Keywords: low back pain, intervertebral disc degeneration, pyroptosis, inflammasome, anti-pyroptotic approach

Introduction

Low back pain (LBP) is a common symptom of the musculoskeletal system and a primary cause of disability.¹ Epidemiological studies have revealed that intervertebral disc (IVD) degeneration (IVDD) is clinically related to LBP and is one of the key causes of LBP.^2,3 Despite the enormous efforts of researchers made to investigate the etiology and pathogenesis of IVDD, the exact mechanisms underpinning IVDD remain obscure, which accounts for the limited number of effective approaches to prevent and treat this pathological condition. Therefore, it is essential to further elucidate the cellular and molecular mechanism of IVDD to facilitate the development of novel therapeutic strategies.

IVD is fibrocartilage tissue that connects the bodies of adjacent vertebrae, accounting for 25–30% of the total length (height) of the spine and maintaining its stability.⁴ IVD consists of a peripheral annulus fibrosus (AF) surrounding a central gelatinous nucleus pulposus (NP) and a thin layer of cartilage endplates (CEP) at the upper and lower ends. AF consists mainly of tough and elastic annular fibrous cartilage arranged in concentric circles.
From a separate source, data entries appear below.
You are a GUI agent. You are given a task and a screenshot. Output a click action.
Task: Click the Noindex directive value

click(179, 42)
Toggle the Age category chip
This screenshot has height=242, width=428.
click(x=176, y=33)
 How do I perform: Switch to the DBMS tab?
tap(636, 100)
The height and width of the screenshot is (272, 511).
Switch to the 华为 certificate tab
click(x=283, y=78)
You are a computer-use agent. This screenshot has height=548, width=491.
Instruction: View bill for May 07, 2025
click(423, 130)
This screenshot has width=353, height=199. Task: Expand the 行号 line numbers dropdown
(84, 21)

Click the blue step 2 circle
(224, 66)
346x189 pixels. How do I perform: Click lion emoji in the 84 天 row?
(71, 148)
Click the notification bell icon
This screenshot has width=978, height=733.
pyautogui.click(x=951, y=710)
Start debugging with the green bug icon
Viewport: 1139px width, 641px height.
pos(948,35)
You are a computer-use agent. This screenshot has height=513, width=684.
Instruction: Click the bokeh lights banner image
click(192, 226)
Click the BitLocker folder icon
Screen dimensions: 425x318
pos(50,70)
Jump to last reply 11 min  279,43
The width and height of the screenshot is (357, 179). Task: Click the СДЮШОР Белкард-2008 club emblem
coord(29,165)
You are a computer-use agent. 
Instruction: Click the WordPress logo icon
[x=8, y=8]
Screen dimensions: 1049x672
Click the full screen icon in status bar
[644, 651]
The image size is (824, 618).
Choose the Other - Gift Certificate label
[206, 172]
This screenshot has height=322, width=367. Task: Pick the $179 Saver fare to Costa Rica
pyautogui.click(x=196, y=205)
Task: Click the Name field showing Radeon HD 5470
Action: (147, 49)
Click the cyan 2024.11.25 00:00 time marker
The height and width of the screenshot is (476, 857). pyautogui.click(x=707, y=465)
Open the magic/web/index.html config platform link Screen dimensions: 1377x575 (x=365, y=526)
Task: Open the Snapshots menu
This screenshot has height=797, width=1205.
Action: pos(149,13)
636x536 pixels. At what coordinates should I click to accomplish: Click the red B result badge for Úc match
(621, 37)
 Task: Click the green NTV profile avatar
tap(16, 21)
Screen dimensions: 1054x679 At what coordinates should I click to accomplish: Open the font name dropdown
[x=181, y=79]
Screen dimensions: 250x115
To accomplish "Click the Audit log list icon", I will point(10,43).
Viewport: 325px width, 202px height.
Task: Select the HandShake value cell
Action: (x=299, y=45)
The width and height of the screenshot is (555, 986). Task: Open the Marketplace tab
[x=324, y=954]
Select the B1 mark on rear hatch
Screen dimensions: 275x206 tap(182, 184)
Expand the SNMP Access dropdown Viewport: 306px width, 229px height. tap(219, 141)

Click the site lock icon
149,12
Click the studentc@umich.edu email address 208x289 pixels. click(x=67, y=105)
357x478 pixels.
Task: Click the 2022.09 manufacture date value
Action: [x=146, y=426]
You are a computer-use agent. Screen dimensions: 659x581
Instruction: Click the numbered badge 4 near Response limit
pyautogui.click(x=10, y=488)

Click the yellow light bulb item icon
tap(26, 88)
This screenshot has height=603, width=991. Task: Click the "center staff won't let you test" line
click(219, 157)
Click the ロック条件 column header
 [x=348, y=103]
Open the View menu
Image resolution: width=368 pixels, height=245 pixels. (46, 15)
In normal adults, NP is a highly hydrated gelatinous structure consisting of NP cells derived from the embryonic notochord as well as NP cell-produced components of extracellular matrix (ECM), such as collagen type II (Col2) and proteoglycan, which are acknowledged as key contributors for resistance to axial stress and stress in the spine.^5,6 Meanwhile, CEP is a layered composite consisting of semi-porous thickened cancellous bone and hyaline cartilage,⁷ which can transmit the compressive loads containing and pressurizing NP, and transfer water, nutrients, and waste into and out of the IVD.⁸

The etiology of IVDD is multifactorial, including aging, mechanical loading, trauma, genetic susceptibility and other factors leading to vertebral instability, spinal canal stenosis, and spinal segment deformity, resulting in LBP and mobility disability.⁹ IVDD is characterized by abnormalities in local physiological structure, such as progressive NP dehydration, ECM degradation or degeneration, AF rupture, CEP calcification, and inflammation.¹⁰ Interestingly, inflammatory factors such as interleukin (IL)-1β and tumor necrosis factor -α (TNF-α) have been identified as key cytokine mediators that participate in the pathological changes of IVDD and LBP, which can amplify inflammatory reaction, stimulate ECM degradation, accelerate cell senescence, impair IVD cell proliferation, aggravate oxidative stress, promote angiogenesis and neoinnervation in the process of IVDD.⁹ It has been shown that AF rupture in IVD provides a microenvironment for sensory innervation and angiogenesis,¹¹ allowing ingrowth of sensory neurons and blood vessels, further accelerating the development of discogenic pain.¹² In addition, emerging evidence suggests that once the IVD tissue is compressed into the surrounding soft tissue, reparative fibrous tissue containing lymphatic vessels is induced to grow inwards, although it is widely acknowledged that normal adult IVDs do not contain lymphatic vessels.¹³

Pyroptosis is a newly discovered inflammatory programmed cell death mediated by inflammasome, which differs from other types of cell death, such as apoptosis, necrosis, and autophagy. The remarkable features of pyroptosis include pore formation on the plasma membrane, cell swelling and rupture, and subsequent release of inflammatory cytokines (such as IL-1β and IL-18) and intracellular materials.¹⁴ It has been established that aberrant activation of pyroptosis can result in a massive inflammatory response, leading to inappropriate repair of damaged tissue and organ, causing inflammatory diseases, including arthritis, sepsis, atherosclerosis, cancers, Parkinson and other diseases.^15–21 Growing evidence suggests that the inhibition of pyroptosis may be a potential therapeutic direction for these diseases.^22–25 Importantly, our latest findings also demonstrated a significant increase in the expression of pyroptosis-related proteins, such as nod-like receptor protein-3 (NLRP3), Caspase-1, and Gasdermin-D (GSDMD) in IVD cells of IVDD patients and murine IVDD model.^26–28 Meanwhile, other in vitro experiments corroborated that exogenous stimuli, including lipopolysaccharide (LPS) and hydrogen peroxide (H₂O₂), could induce inflammatory responses and degenerative phenotype of NP cells by activating NLRP3.^29,30 The above findings suggest that pyroptosis is a prominent regulatory process in IVDD. However, the comprehensive roles of pyroptosis in IVDD have not been fully established, which accounts for the lack of consensus on attempts to treat IVDD via an anti-pyroptosis approach.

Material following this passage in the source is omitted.